Erdoğan as 12th president and successor to Atatürk
Recep Tayyip Erdoğan became the 12th president of the Turkish Republic on Aug. 28 with three ceremonies in Ankara.
At first he took the presidential oath in Parliament. There, the representatives of all state institutions were present and paid their respects, with the exception of the main opposition Republican People’s Party (CHP) deputies who walked out, declining to acknowledge Erdoğan’s legitimacy.
Nevertheless, Erdoğan took his oath and left Parliament.
Later in the afternoon, in the Presidential Palace on top of Ankara's Çankaya Hill, Erdoğan took over from his successor Abdullah Gül.
In between, he went to Anıtkabir, to visit the mausoleum of Mustafa Kemal Atatürk, the founder of the Republic of Turkey in 1923, through a War of Independence against invading armies amid the fall of the Ottoman Empire.
Actually, that stop was not a legal necessity to begin the term in office, but it is a tradition. Atatürk was also the first president of Turkey, who held the post until his death in 1938.
Erdoğan, as a politician coming from a poor family from an old district of Istanbul who made his way up from the streets to the Prime Ministry - and now to become the first popularly elected president of Turkey - has always fought against Kemalist principles throughout his political life.
Kemalism dictates a modernist, Western-oriented system with a clear separation of religion and state. It has been exaggerated by former governments to restrict religious freedoms from time to time.
Erdoğan, meanwhile, graduated from an “imam-hatip,” or Sunni Muslim faith-based secondary school, and considered Kemalism a barrier between the state and the people encouraged by the republican “elites.” These "elites" have always tried to stop the faithful from holding positions in politics and the government.
In the tens of thousands of speeches he has delivered during his political carrier, Erdoğan has refrained from using Atatürk’s name and has always referred to him as “Gazi” (a semi-religious adjective for those who are wounded in war) Mustafa Kemal. That was in order to make a distinction between the hero of the War of Independence and the - in his eyes - authoritarian leader who later adopted the surname Atatürk, meaning “Father of the Turks.”
Atatürk’s mausoleum was even considered by some of Turkey’s Islamists as the shrine of a made up religion.
Such a background gives the words Erdoğan wrote in the memorial book at Atatürk’s mausoleum yesterday an additional value. You can read this “Message to Atatürk” in full in today’s Hürriyet Daily News.
It is written in letter form, addressing the memory of Atatürk, using the mentality of a log-book and summarizing the essence of what he has done to reach this ultimate position and why.

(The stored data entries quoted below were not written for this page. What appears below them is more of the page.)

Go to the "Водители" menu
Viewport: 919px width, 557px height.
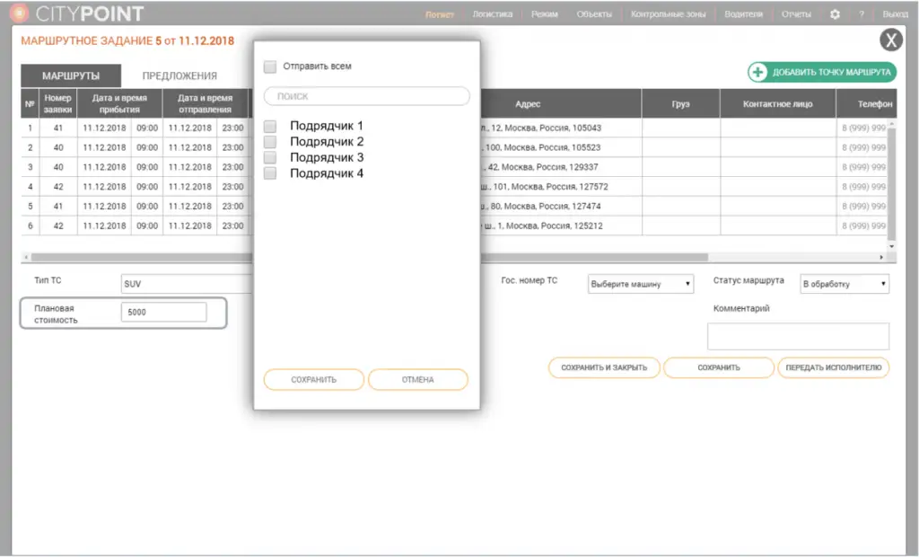pyautogui.click(x=743, y=14)
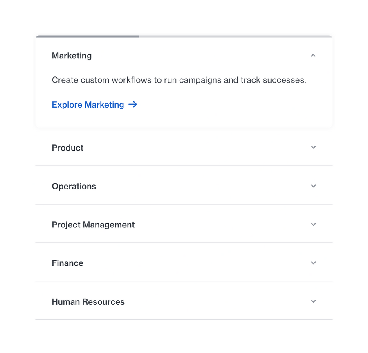
Task: Click the Product down chevron icon
Action: pyautogui.click(x=313, y=148)
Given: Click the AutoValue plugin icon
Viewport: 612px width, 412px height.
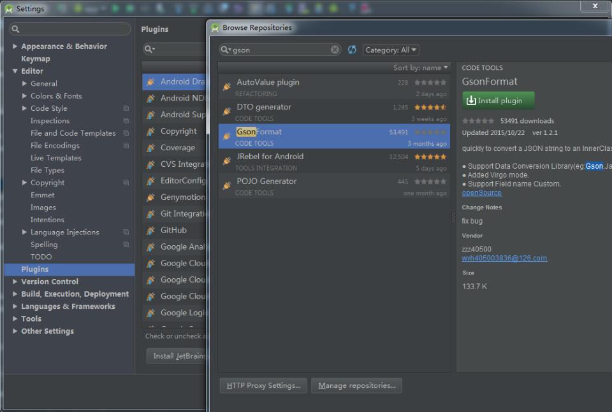Looking at the screenshot, I should pos(228,86).
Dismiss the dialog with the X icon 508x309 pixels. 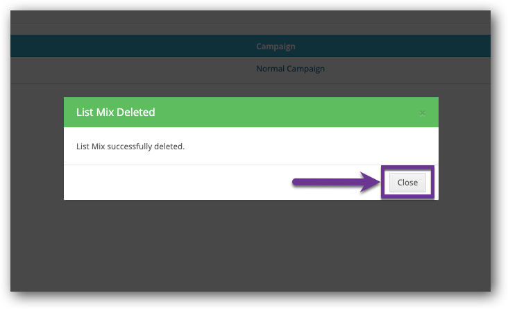pyautogui.click(x=422, y=113)
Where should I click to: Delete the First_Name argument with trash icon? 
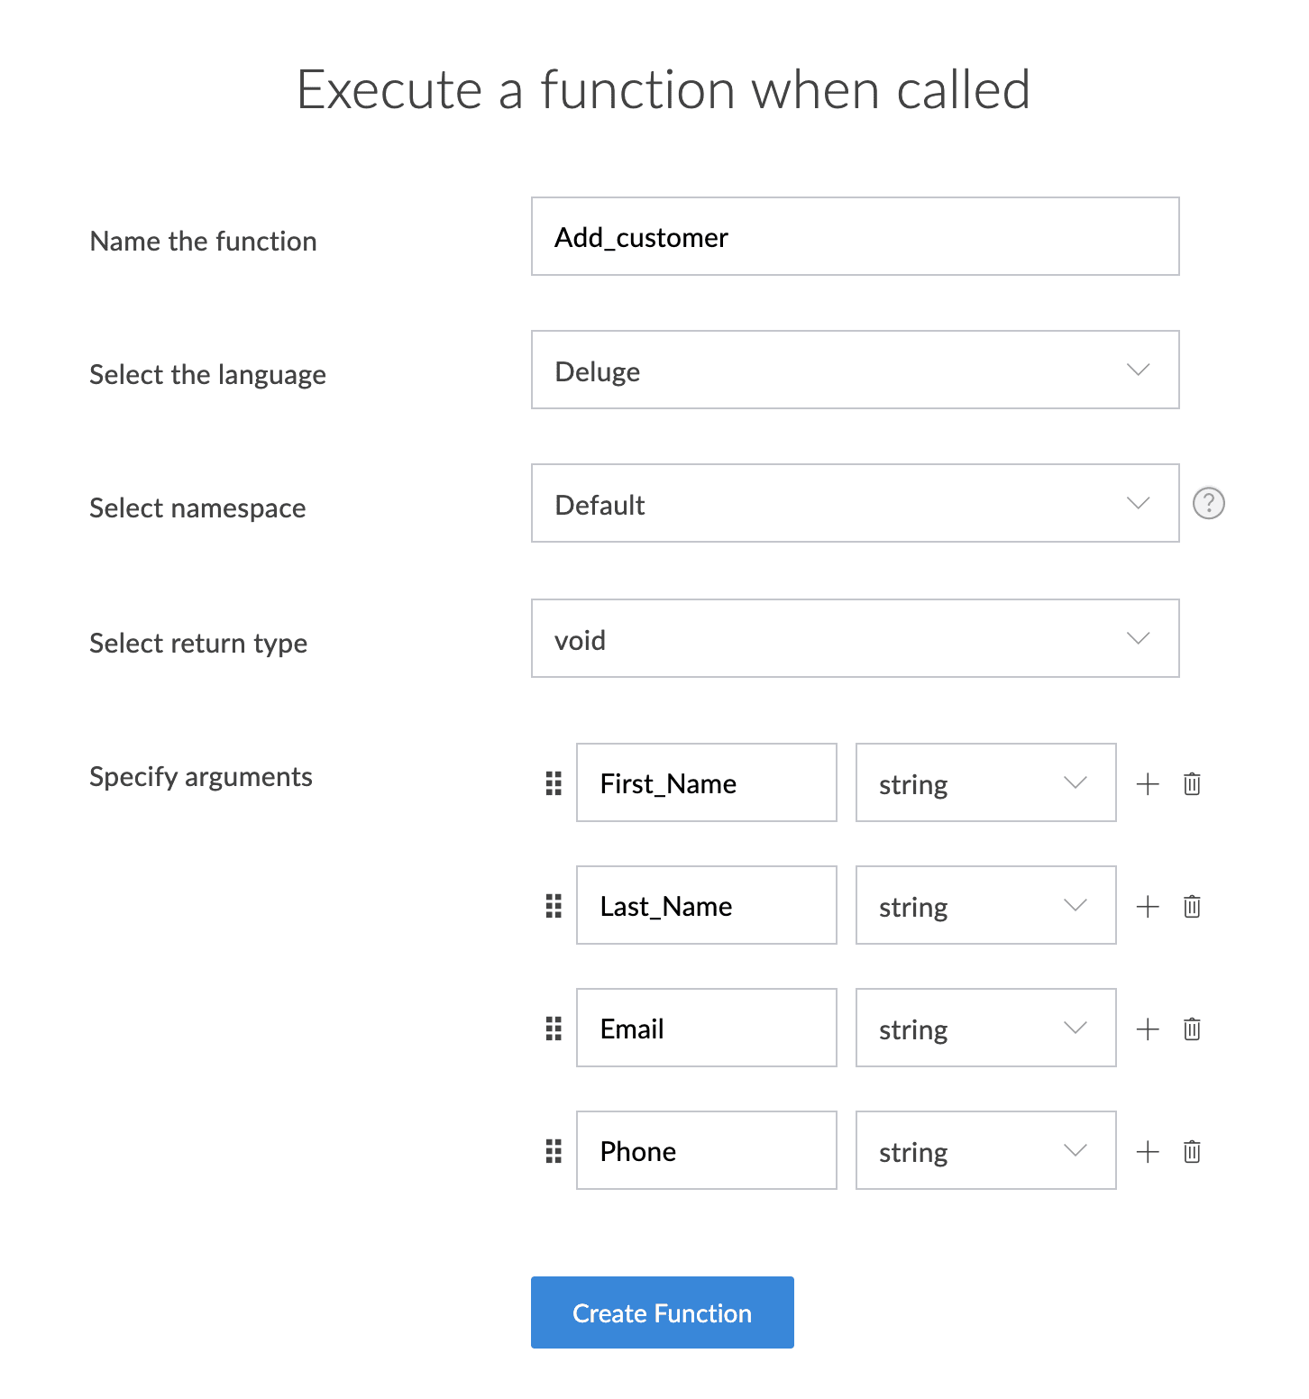tap(1192, 783)
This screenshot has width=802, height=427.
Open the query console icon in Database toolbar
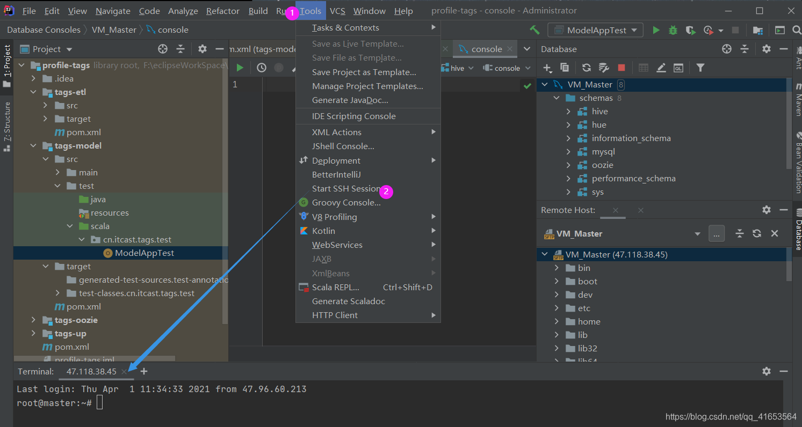click(678, 68)

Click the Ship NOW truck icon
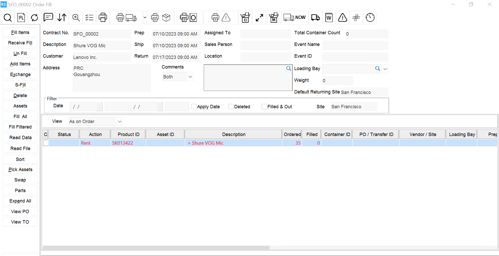(x=294, y=18)
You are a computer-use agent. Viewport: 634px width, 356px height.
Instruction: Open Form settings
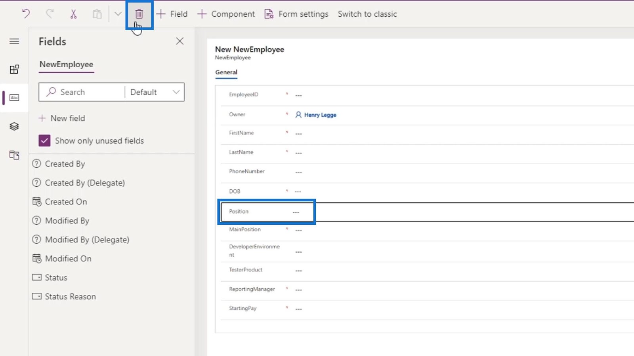point(296,14)
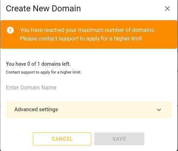Cancel the domain creation
Screen dimensions: 178x151
tap(62, 139)
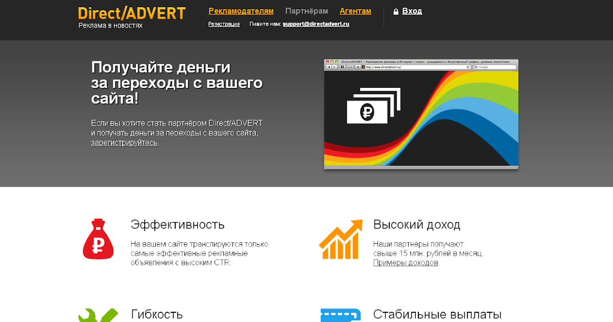This screenshot has height=322, width=613.
Task: Switch to the Партнёрам tab
Action: (307, 11)
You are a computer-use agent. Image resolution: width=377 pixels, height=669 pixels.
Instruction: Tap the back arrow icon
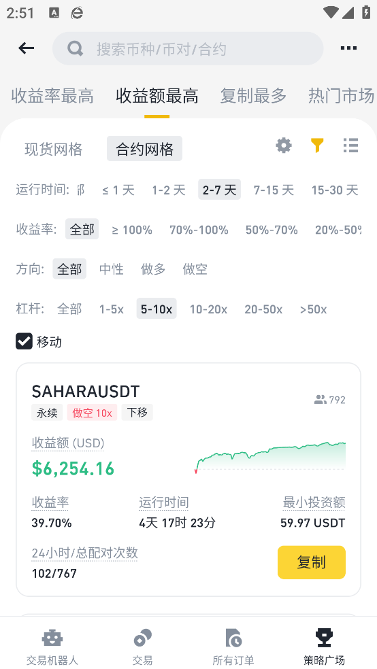(26, 48)
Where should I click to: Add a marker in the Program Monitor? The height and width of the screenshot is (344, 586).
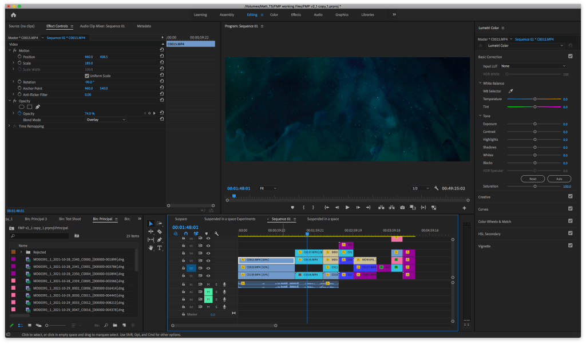click(292, 207)
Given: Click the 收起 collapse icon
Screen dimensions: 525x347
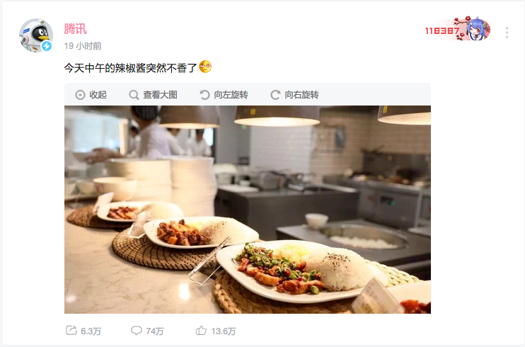Looking at the screenshot, I should 80,95.
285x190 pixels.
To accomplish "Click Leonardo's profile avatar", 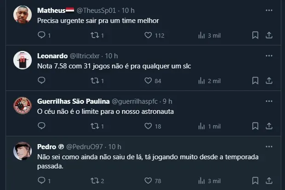I will [23, 61].
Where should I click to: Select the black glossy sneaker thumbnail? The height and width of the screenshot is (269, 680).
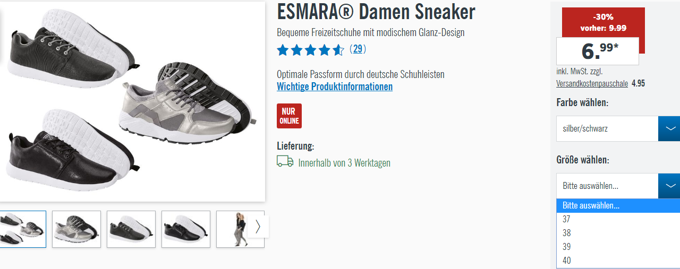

He started the letter by claiming that the bonds between the state and the people had started to weaken right after Atatürk’s death. With that move, Erdoğan was saying he would not discuss any more of what had been done in the Atatürk era.
Erdoğan praised the efforts of Atatürk and his founding fellows in fighting the war and establishing the Republic with the aim of bringing Turkey up to the level of “contemporary civilizations,” a quote from Atatürk. Erdoğan also praised the “spirit” that established the Parliament in 1920 in the middle of the war, three years before the Republic was founded.
Here comes the key point. Since the death of Atatürk, Erdoğan says, it was his presidency to revive that same spirit through the direct popular vote, lifting the blocks between the state and the people. In this way, he skips the time in between as a time passed in search of those origins.
In the end of the message, he wishes Atatürk peace in his rest, as a gesture to make peace with Atatürk’s memory after all these years; like a peace offering from the 12th president to the first.
In a way, Erdoğan is claiming that he is the real successor to Atatürk – his idea of Turkey.
That is a subject open to debate since one of Atatürk’s basic motivations was to make Turkey a part of secular Western civilization, whereas Erdoğan says this can be achieved by highlighting Islamic cultural ties as well.
However, Erdoğan’s letter to Atatürk looks like a manifesto, signaling an adjustment in his ideology.
It will be interesting to see how this will be reflected in the ruling Justice and Development Party’s (AK Parti) policies, now under Ahmet Davutoğlu who succeeds Erdoğan as the new chairman. Nevertheless, Erdoğan’s text may come to be regarded in the future as a historical milestone in his political line, and perhaps in Turkey’s too.